商店街に軒を連ねているカルディの店員さんは自分と同世代の女性。上のケバブ屋さんのようにサービスしてくれたり、こっちを見て笑ってくれるわけではない。そうじゃないんだけど、この人の仕事を見ていると、すごく胸を打たれる。とにかく真っ直ぐというか、真摯なのが横顔に出ている。レモンケーキとコーヒー豆のパックを紙袋に入れるとき、そっと入れてくれる。その表情は真剣そのもので、渡してくれるときも「ありがとうございます」と一字一句綺麗に、ぬかりなく発音してくれる。自分がのんべんだらりと生きてしまっているからかもしれないけれど、ここまで実直な感じの人ってあまり見たことがなくて、その職人さんのような真摯さが本当に素敵だなと思う。

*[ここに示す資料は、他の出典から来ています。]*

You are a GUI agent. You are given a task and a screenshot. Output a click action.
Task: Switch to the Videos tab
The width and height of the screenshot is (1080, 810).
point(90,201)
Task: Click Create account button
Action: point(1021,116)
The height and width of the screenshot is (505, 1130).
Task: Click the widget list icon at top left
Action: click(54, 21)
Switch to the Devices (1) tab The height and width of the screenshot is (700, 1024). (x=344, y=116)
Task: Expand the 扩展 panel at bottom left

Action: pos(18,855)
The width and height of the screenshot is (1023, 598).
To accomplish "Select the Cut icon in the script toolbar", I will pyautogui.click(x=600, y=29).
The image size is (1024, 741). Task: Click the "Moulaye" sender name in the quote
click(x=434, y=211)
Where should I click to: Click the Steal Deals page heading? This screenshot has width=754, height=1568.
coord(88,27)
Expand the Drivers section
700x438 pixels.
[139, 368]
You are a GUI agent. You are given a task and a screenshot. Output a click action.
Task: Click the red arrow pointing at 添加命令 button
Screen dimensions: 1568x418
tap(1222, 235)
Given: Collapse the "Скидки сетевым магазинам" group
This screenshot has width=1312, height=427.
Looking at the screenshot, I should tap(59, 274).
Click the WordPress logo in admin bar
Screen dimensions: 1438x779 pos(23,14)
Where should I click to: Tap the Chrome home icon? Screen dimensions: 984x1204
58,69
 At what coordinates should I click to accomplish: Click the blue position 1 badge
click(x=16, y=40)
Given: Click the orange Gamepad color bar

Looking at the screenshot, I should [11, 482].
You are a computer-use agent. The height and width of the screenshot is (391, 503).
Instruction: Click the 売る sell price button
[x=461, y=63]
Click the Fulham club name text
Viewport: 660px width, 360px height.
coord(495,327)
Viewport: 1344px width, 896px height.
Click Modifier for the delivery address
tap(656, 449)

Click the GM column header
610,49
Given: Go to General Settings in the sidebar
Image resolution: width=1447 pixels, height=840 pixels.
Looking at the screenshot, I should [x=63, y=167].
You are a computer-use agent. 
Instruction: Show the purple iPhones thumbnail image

最寄りのファミマの店員さんは多分自分より少し上の男性。背が高くて、髪の毛の襟足を金髪に染めていて(金髪だったのがそうなったのか、最初からそうしているのかは自分には分からない)、接客のコンテストとかに出たら優勝することはないのだろうな、というような話し方の人。だけど、この人が素敵なのはあまり壁がないことで、特に世間話をするわけでもないんだけど、明太子パスタを温めてもらっているときもなぜかずっと普通に目があっている。特になにを話すわけでもないけれど、ただなんとなくお互い目があっていて、それがどことなく楽しい。年齢も近いんだし、ちょっとくらい話せばいいじゃんと思う人もいるだろうけれど、僕とその人の間では、話さないことが楽しみになっていて、なんでもない客、なんでもない店員さん、なんでもない関係性でしかないんだけど、そのなんでもなさ、みたいなものを、お互い、面白く感じているような気がする。

なにかの本で、道端の石ころは、それぞれが唯一無二で、その唯一無二の石ころで溢れているのがこの世界なのだというのを読んだことがある。なんて悲しいことを言うんだと思ったけれど、そういうことだと思う。

僕はひとりぼっちで街を歩き、その街にはそれぞれひとりぼっちの人たちが働いている。僕たちは道端ですれ違うだけの関係だけれど、そこにある一瞬の微笑みや、横顔や、目線によって、やり取りをしている。なんでもないことかもしれないけれど、僕はそれによって生きることができているし、それがあるからこの世界は美しいと思える。

ケバブ屋さん、カルディの職人さん、ファミマの店員さんへ。
皆さん、平日ちょこちょこくる丸メガネのフリーター風情の人間がこんなふうに思っているとは一ミリも思っていないと思いますが、本当にありがたいなといつも心から思っています。あなた方のおかげで、人生はひとりぼっちだけれど、それでも今日もまたしあわせだと思えます。ありがとうございます。